[tex-live] catalogue metadata usage in texdoc (was: texdoc index)

Reinhard Kotucha reinhard.kotucha at web.de
Fri Dec 30 02:57:34 CET 2011


On 2011-12-28 at 04:09:52 +0100, Joachim Schrod wrote:

 > Reinhard Kotucha wrote:
 > 
 > Reinhard, sorry for intruding in your thread... ;-)

You are welcome.  It's not _my_ thread. :)
 
 > >   texdoc debug-score: Start scoring /usr/local/texlive/2011/texmf-dist/doc/generic/vntex/vntex.pdf
 > >   texdoc debug-score: Catalogue details bonus: +1.5
 > 
 > Is there any real-world data when catalogue details are wrong?
 > (Not: wrong as in not available. But: Wrong as in Available but
 > incorrect.)
 > Why is the bonus just +1.5 and not more?
 > 
 > Tonight, I had a CTAN work dinner and we had exactly that
 > discussion. I'm on record (there have been witnesses :-) to make
 > the bold statement "Robin is just too good. The catalogue meta-data
 > concerning available documentation can be relied upon.
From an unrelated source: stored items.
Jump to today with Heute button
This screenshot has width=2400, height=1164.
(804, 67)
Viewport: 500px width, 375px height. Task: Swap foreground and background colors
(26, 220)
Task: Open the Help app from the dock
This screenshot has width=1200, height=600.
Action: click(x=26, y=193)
In practice,
 > it doesn't produce false positives." Am I wrong?

I must admit that I don't have an overview at all.  Neither about the
catalogue nor about the documentation on CTAN or in TeX Live.
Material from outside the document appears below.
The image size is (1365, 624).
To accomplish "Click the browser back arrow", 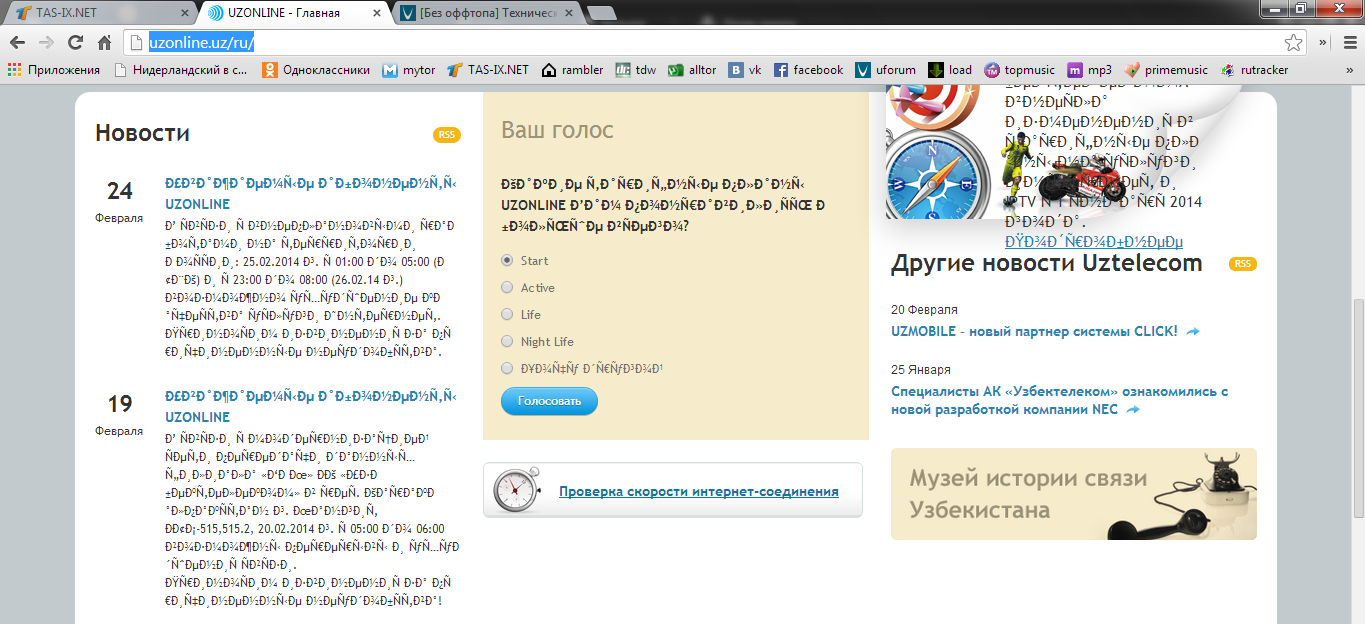I will [17, 43].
The nasty thing is that it's not sufficient to investigate things by
scripts.  It's often necessary to look into the files in order to see
what they contain, which is time-consuming.  I suppose that Robin can
tell you more about the current state of the catalogue.

As far as texdoc is concerned, relying entirely on the catalogue is
probably a bit problematic because texdoc doesn't use the catalogue
directly.  The catalogue is consulted when a TeX Live package is
created and information is passed from the catalogue to the TeX Live
database.

This means that if Robin fixes a bug in the catalogue, it only has an
effect when the package is updated.  Thus, users have to be forced to
download the whole package again though nothing in the package itself
had been changed.

There is one thing which does not allow texdoc to rely on the
catalogue entirely:  There are sometimes several files in a package
which have the "Package manual" tag but texdoc still has to decide
which file is the most appropriate one.

Look at entries/v/vntex.xml, for example.  There are two files,
vntex.pdf and vntex-man.pdf.  Both have the tag "Package manual".
texdoc still has to guess from the file name which one is more
appropriate.

If texdoc could rely entirely on the catalogue, that would be great.
But there are a few things which have to be done before.  What's still
missing is a clear specification.  For instance, we need tags which
denote which file should be displayed by texdoc.  Sure, there can be
only one such tag in a particular package, except if one file is an
exact translation of another one.  texdoc could then make use of the
language tags and maybe select the file according the current locale
setting.  At the moment I don't see any possibility to support
locales.

Anyway, IMO it would be shameless to ask Robin to add those tags, and
of course, it's even more shameless to ask him before a clear concept
exists.

If texdoc is supposed to rely on the catalogue entirely, a few things
have to be done.  First we need clear specifications.  Maybe we need a
small working group.  Then we have to think about CTAN itself.  Since
Jim left the team, the situation is more than unfortunate and we can't
expect that Robin does more than he already does.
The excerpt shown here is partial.